Olang’, Festo H. Festo Olang’ : An Autobiography. Nairobi: Uzima Press, 1991.

“History of the Anglican Church of Kenya,” [Histoire de l’église anglicane du Kenya] au site [Our History](https://www.ackenya.org/mission-of-the-church/about-mission) [accès le 16 mars, 2005]

Rabai to Mumias: A Short History of the Church of the Province of Kenya, 1844-1994 [De Rabai à Mumias: précis de l’histoire de la province du Kenya, 1844-1944], (compilation par) Unité provinciale de recherches, église de la province du Kenya. Nairobi: Uzima Press, c. 1994.

“Bishop Olang”: End of an Illustrious Ministry” [L’évêque Olang’: la fin d’un ministère illustre], dans Daily Nation Newspaper (rapport spécial) Nairobi, mercredi 4 février, 2004.

“First Anglican Archbishop of Kenya Dies, “ [Le premier archevêque africain du Kenya meurt], dans Anglican Communion News Service (ACNS), publié par the Anglican Communion Office [Bureau de la communion anglicane], Londres, Angleterre, le 20 février, 2004. Adresse internet: http://www.anglicancommunion.org/acns/articles/.

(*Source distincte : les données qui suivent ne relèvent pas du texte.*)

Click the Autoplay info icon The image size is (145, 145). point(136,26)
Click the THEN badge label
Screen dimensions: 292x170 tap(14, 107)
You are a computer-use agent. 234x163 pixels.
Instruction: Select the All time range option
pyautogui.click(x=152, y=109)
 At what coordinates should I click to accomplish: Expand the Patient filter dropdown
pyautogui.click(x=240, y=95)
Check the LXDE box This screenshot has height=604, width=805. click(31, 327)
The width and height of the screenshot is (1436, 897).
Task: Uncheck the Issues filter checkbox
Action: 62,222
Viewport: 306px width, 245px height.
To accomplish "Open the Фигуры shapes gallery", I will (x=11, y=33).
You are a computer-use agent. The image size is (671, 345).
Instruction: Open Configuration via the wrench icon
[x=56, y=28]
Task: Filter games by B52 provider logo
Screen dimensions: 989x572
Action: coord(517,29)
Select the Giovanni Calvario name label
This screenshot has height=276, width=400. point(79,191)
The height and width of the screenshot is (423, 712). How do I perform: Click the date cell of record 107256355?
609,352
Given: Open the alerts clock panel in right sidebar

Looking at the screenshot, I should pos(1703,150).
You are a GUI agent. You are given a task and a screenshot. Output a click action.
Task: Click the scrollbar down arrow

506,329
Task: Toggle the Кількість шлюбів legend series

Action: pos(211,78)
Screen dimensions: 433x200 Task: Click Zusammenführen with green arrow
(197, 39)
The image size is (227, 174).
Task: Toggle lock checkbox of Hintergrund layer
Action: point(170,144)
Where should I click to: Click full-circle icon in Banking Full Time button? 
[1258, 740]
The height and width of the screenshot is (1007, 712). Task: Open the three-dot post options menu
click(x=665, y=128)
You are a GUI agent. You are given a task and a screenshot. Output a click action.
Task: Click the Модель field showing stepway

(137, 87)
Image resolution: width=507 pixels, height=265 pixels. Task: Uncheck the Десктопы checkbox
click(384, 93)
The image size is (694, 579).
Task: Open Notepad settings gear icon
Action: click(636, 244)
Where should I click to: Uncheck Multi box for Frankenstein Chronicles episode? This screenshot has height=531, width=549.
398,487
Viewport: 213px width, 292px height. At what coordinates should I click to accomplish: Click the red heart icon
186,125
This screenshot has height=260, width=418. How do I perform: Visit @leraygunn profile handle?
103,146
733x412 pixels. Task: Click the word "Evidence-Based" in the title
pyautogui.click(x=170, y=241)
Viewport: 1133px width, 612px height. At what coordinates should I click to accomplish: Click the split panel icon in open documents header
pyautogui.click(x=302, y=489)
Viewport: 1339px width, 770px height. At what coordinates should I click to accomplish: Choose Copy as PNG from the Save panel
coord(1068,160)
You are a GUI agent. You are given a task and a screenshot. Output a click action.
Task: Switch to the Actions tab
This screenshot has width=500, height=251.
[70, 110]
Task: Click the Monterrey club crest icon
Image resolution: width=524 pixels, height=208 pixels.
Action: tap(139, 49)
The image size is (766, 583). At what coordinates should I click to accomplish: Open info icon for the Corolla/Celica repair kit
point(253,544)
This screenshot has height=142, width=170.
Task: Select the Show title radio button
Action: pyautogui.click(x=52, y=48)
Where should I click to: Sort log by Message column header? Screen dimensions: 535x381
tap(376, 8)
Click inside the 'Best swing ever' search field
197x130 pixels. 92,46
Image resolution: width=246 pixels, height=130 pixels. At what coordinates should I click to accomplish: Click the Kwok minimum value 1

Waimiri, Justus. “First African Archbishop of Kenya Dies,” [Le premier archevêque africain du Kenya meurt]. CAPA e-bulletin: An Online Publication of the Council of Anglican Provinces of Africa [bulletin internet de la CAPA: une publication internet du conseil des provinces Africaines anglicanes], (CAPA-040217-3). Numéro 010, le 17 février, 2004.


Ce récit, soumis en 2005, a été rédigé et recherché par le révérend Alfred Sheunda Keyas, prêtre dans l’église anglicane du Kenya (ACK - Anglican Church of Kenya), diocèse de Mumias, missionnaire à Mwingi, dans la province est du Kenya, et récipiendaire de la bourse du Projet Luc (2004-2005).